While continuing to question the jurisdiction of the International Court of Justice to hear the ongoing border case, Venezuela today said it does not believe that the ICJ can definitely settle the border controversy, arguing that the Geneva agreement does not cater for such an outcome.
Representing Venezuela in the proceedings, Professor Makane Moise Mbengue, argued that the Court ought not be dealing with the case.
“The 1899 award might be relevant, it may offer context, it is after all the wound that the Geneva agreement was designed to heal, but it certainly does not follow that the award should be permitted to stand in the way of a genuine resolution of the controversy between Guyana and Venezuela. Jurisdiction to entertain a question is not an obligation to answer it and certainly not an obligation not to answer it when doing so,” Mbengue told the ICJ.
On Monday, Guyana argued that the land boundary between the two countries was finally and definitively settled by the 1899 Arbitral Award and pointed out that the award is legally valid, binding, and should be respected.
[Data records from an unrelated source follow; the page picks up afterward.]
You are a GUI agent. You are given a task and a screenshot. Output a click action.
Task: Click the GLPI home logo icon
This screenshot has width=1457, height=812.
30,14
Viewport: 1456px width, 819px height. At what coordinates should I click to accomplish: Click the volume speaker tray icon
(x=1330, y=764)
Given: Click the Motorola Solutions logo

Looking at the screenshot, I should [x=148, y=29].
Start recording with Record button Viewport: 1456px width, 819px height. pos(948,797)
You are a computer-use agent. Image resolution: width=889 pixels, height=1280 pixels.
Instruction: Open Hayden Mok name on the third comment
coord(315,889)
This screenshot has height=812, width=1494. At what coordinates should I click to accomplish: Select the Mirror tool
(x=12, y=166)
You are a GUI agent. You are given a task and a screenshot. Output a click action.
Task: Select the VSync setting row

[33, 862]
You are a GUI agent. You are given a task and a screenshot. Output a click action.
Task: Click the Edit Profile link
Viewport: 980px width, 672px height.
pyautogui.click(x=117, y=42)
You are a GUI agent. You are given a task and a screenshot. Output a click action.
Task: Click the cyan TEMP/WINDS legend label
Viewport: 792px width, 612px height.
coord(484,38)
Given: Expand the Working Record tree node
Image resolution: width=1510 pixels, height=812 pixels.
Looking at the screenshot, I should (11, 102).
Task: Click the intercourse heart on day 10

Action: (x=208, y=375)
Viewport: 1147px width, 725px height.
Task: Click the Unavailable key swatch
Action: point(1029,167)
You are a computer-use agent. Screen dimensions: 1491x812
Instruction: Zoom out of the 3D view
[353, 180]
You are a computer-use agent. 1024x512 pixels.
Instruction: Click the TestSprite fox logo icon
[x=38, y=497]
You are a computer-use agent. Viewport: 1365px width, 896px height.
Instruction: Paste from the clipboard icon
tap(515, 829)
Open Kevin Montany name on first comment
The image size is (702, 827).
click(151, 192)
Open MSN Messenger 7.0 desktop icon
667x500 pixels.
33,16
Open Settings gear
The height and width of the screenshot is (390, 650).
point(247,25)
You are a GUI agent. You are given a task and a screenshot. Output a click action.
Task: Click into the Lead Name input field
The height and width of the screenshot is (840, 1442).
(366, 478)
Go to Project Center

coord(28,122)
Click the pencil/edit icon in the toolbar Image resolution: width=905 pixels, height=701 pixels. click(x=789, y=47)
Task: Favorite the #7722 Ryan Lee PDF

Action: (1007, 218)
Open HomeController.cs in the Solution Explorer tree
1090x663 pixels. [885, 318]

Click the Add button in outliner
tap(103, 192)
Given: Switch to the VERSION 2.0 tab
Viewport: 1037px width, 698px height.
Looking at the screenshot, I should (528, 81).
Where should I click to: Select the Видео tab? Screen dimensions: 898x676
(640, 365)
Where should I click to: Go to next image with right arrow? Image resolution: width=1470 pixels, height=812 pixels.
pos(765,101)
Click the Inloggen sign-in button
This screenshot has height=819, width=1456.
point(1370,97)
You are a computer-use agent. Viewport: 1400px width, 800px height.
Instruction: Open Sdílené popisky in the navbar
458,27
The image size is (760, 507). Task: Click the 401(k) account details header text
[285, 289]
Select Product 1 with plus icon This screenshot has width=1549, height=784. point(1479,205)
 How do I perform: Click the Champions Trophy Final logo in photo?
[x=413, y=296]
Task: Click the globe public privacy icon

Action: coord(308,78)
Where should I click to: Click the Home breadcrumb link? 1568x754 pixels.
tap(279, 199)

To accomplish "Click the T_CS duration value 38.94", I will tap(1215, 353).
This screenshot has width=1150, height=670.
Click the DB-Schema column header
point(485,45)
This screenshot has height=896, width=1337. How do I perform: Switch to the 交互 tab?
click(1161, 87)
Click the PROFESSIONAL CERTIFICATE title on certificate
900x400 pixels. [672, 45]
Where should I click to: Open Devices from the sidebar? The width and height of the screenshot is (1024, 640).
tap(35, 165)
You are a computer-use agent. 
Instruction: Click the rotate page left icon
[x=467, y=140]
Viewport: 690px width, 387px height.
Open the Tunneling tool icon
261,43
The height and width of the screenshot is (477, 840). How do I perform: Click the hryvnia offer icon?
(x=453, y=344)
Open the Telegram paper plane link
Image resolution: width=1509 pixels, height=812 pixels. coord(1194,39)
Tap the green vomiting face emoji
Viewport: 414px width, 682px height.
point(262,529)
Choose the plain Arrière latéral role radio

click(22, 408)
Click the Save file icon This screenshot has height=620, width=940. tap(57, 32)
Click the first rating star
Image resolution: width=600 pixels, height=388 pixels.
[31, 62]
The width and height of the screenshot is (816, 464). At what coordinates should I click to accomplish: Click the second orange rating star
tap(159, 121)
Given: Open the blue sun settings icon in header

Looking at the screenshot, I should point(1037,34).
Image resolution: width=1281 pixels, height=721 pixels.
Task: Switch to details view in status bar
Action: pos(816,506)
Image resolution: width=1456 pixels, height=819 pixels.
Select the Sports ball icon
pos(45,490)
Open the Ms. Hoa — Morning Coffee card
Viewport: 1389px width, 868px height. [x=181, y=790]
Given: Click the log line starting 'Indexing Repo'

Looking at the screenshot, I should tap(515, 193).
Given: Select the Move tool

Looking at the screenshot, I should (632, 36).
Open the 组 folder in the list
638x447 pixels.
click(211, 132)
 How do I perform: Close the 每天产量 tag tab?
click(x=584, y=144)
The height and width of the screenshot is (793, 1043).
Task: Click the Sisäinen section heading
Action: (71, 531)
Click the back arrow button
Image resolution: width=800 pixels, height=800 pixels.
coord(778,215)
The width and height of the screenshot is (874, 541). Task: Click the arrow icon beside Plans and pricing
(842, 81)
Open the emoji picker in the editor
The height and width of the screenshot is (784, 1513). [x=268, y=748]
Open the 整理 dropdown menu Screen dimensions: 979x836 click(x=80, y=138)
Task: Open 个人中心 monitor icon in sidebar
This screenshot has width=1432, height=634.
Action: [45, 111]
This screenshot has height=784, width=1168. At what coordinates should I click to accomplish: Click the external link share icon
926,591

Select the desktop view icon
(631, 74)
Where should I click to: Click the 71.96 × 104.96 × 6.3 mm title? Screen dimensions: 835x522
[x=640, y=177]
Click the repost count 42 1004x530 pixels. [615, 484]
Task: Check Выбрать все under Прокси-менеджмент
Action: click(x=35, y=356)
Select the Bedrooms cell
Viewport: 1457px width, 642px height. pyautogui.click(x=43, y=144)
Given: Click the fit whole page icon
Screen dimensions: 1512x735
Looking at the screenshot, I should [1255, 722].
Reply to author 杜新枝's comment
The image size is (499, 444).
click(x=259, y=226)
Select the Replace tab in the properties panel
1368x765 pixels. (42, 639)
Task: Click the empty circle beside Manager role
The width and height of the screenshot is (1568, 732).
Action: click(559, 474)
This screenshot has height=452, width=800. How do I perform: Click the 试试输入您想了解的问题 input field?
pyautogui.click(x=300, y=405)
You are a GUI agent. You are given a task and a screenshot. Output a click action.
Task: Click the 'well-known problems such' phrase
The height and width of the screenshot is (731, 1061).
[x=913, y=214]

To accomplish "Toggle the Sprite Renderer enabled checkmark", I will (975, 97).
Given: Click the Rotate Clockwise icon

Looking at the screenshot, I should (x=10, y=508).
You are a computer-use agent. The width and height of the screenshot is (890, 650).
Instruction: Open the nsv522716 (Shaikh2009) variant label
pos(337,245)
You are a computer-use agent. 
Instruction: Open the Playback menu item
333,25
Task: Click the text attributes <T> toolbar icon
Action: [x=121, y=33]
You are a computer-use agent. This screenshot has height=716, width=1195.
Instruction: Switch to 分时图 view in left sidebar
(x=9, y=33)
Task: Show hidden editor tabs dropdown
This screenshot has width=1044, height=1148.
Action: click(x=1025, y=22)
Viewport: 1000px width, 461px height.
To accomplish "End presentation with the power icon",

But Mbengue, while wearing a pin of a map that incorporated Guyana’s Essequibo as part of Venezuela, said the real issue for Venezuela has never been about the 1899 award, which he described as discredited.
He told the ICJ Judges that in their first set of rulings, they did not take Venezuela’s main argument into account.
He said the Court’s findings of jurisdiction does not mean Guyana has a solid case. However, he said the Court must attend to the question of the Geneva agreement and not the 1899 arbitral award for a mutually satisfactory solution.

“That real issue is the pursuit of a mutually satisfactory agreement to the controversy generated by the 1899 award, a solution that consign this artifact of British imperialism to the past where it belongs and to chart a way forward, this is the only proper meaning of the Geneva agreement. It is as though so far, the only interpretation on the record, for the simple reason that Guyana has offered none,” Mbengue noted.
But even so, Mbengue wants the Court to address its mind to every aspect of the agreement.
“As a matter of law, the Court should not be constrained by the allegations that Guyana made, in particular it must carefully ascertain whether Guyana’s request, remains within the bounds of what the parties to the Geneva agreement has sought to resolve. Guyana’s claims cannot exist as they do, the framework established by the Geneva agreement nor can the court decide on those matters,”Mbengue argued.
Venezuela is advancing its position that the matter should be addressed through dialogue, while Guyana is asking the ICJ to definitively settle the controversy.